Your output should be everything below from the line containing "Instruction: Click the Mac option label text" down to the line containing "Click the Drumpad", both ends included, copied exactly, with pictures left out.

[Information provided — start]

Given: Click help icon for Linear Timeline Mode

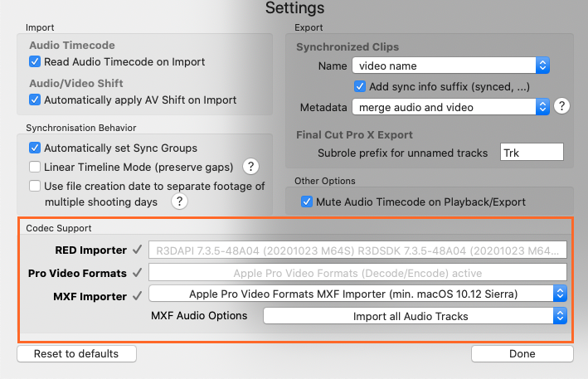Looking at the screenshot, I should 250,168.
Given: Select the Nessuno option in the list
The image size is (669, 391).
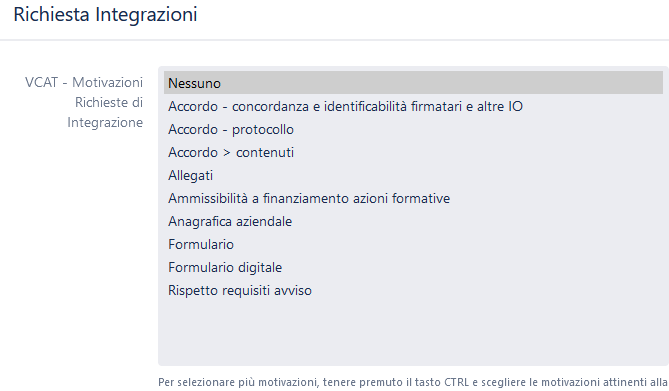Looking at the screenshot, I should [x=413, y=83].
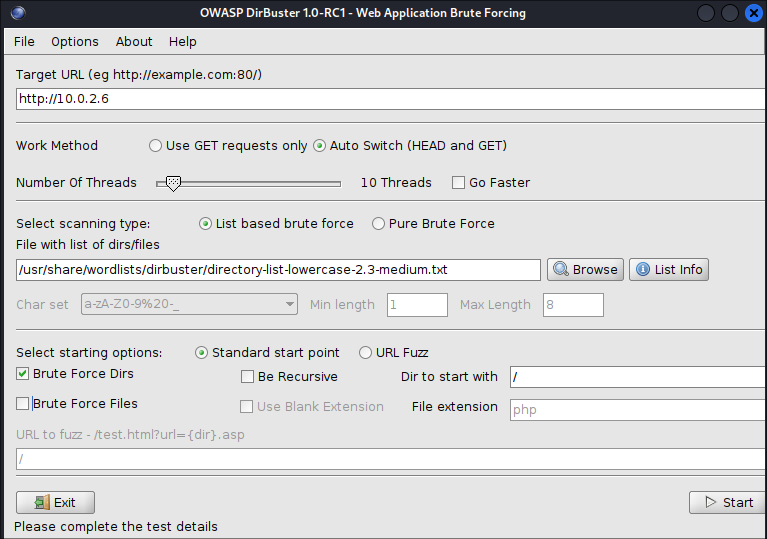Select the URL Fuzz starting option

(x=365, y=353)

[Information provided — finish]
[Information provided — start]

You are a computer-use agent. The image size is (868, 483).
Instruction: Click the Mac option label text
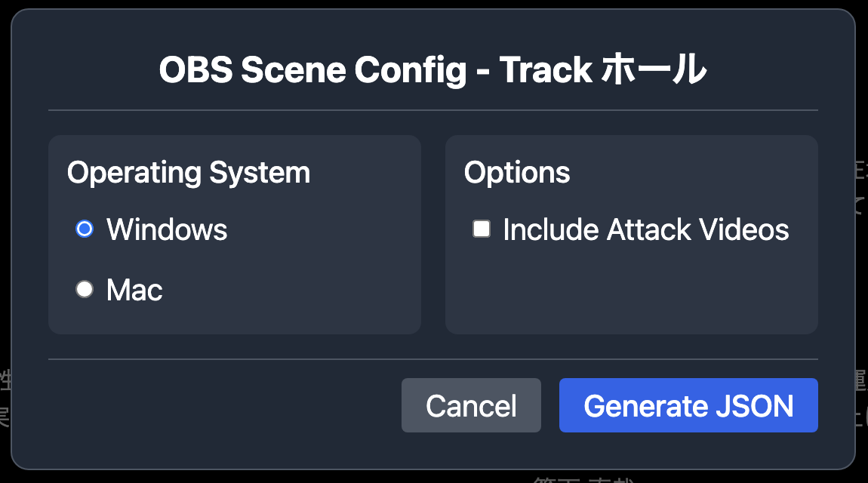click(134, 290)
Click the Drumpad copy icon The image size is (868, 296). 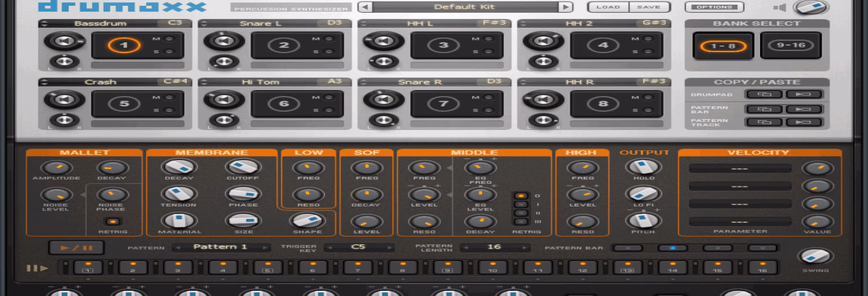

[Information provided — finish]
[Information provided — start]

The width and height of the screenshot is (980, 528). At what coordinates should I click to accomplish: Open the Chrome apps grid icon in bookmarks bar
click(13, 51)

[Information provided — finish]

## Exercise output
Instruction: Click the Mac option label text
click(134, 290)
Click the Drumpad copy icon The image size is (868, 296). 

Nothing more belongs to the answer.